TASK STATEMENT: Copy the entries exactly, starting at the line that contains "Task: Select the info icon inside 系统状态 circle" and ending at the line that contains "Action: tap(434, 107)", including both of those lines.

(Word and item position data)
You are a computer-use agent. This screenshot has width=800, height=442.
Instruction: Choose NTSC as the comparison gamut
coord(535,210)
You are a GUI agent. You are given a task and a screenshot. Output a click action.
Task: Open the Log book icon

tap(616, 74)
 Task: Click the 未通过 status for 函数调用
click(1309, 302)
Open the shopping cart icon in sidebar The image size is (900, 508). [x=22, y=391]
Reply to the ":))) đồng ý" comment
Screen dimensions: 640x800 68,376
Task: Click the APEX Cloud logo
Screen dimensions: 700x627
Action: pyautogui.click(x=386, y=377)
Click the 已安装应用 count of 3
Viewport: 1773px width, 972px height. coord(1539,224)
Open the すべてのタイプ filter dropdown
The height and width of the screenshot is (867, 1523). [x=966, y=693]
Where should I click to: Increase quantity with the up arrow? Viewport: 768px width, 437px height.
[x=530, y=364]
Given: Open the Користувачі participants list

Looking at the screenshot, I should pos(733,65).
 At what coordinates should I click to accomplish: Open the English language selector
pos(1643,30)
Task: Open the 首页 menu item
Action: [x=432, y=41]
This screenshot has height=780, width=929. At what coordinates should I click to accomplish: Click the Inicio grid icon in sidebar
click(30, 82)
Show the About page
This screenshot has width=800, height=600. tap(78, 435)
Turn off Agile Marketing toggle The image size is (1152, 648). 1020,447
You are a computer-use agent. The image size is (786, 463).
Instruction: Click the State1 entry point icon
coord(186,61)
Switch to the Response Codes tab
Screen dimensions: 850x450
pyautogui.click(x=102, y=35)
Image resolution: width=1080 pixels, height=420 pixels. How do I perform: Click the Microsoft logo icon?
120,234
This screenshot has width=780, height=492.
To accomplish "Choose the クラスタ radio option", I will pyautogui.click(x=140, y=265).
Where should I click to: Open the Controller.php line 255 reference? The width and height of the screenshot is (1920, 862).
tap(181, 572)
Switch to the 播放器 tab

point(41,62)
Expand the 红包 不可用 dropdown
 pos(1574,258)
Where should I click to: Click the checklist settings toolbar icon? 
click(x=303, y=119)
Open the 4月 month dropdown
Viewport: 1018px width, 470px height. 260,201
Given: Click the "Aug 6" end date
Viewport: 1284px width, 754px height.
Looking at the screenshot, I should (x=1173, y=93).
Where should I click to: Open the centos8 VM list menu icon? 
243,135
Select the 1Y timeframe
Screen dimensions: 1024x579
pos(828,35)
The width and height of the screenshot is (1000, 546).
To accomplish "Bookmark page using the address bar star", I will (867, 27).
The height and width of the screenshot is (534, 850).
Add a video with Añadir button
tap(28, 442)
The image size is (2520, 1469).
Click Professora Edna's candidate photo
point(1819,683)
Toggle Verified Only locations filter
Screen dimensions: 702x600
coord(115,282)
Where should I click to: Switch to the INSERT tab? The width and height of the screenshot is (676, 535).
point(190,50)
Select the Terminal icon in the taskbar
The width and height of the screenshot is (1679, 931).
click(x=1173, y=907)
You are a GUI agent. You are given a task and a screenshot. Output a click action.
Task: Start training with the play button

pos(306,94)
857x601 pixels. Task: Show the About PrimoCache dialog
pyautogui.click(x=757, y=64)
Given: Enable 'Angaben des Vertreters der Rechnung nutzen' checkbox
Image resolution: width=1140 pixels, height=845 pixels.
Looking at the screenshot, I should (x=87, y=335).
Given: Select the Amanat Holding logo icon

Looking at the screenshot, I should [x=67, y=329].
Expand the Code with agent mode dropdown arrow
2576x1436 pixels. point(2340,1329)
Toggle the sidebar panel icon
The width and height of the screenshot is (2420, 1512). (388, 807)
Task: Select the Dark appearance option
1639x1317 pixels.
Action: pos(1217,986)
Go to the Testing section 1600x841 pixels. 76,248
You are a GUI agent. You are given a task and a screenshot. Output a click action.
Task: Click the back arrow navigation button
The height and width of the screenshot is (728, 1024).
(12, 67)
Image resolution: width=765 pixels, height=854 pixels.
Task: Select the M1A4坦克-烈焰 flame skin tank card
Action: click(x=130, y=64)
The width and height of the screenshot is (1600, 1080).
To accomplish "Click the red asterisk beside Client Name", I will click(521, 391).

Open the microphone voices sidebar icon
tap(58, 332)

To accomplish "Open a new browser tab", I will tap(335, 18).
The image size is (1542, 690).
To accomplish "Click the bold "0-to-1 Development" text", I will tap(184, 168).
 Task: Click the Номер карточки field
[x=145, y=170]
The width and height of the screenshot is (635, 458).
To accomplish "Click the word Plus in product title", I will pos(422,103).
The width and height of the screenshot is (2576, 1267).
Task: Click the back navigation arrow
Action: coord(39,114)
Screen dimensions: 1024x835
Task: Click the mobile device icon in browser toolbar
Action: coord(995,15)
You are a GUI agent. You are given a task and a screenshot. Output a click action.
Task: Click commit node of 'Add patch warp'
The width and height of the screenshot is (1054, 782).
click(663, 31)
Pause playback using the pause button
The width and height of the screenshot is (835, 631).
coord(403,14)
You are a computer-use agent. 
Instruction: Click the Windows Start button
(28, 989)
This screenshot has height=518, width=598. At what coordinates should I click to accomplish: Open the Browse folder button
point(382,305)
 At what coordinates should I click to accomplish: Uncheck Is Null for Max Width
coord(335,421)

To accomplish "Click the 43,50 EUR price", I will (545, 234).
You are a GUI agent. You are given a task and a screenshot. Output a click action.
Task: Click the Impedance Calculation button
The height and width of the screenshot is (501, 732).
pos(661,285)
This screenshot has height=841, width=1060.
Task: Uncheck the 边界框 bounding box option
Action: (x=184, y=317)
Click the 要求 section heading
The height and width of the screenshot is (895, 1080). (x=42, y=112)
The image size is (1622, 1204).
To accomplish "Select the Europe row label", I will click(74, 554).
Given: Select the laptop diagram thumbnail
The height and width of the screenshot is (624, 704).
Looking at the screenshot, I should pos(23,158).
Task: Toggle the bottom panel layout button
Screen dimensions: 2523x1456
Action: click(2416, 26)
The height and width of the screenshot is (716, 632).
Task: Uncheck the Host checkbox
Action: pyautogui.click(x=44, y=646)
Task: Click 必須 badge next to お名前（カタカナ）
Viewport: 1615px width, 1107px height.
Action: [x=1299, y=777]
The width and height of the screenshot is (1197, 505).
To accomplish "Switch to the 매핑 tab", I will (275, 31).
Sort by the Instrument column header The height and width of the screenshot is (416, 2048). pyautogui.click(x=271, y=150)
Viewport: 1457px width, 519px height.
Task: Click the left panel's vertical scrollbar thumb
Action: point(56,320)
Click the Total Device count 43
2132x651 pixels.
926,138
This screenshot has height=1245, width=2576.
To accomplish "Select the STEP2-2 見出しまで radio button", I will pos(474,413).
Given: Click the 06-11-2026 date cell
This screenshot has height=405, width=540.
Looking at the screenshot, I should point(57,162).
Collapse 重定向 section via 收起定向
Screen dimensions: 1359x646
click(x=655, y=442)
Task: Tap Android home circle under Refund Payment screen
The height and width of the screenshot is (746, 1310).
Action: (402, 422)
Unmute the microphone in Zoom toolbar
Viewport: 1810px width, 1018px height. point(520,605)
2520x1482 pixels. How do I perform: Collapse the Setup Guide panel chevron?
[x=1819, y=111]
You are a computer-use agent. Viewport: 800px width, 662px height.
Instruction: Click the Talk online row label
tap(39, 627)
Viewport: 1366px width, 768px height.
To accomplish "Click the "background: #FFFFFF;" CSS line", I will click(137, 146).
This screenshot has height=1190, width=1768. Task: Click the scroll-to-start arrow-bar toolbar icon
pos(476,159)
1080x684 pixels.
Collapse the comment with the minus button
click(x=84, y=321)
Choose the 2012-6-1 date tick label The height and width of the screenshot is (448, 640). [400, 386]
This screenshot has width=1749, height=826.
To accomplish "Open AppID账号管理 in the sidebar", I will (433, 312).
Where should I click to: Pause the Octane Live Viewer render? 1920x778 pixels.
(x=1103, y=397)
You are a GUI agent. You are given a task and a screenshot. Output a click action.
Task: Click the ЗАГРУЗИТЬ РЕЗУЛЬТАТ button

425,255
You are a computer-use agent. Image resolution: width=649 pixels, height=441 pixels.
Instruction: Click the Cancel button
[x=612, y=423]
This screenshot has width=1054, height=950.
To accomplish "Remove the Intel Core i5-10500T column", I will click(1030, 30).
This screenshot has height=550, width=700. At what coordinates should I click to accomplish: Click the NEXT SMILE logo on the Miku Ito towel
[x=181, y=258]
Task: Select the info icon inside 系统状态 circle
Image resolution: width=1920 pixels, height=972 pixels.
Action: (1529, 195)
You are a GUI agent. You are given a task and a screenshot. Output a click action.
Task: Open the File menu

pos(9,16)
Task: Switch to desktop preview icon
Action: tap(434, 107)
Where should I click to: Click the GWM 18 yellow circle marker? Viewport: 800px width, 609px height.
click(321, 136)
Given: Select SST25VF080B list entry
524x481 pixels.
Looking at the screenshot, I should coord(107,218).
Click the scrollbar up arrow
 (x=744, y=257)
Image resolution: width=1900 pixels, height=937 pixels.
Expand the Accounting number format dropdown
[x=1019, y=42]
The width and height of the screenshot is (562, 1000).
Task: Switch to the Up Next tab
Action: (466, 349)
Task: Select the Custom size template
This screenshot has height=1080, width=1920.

FULL OUTPUT:
Task: Select the info icon inside 系统状态 circle
Image resolution: width=1920 pixels, height=972 pixels.
Action: (1529, 195)
You are a GUI agent. You are given a task and a screenshot. Output a click action.
Task: Open the File menu

pos(9,16)
Task: Switch to desktop preview icon
Action: tap(434, 107)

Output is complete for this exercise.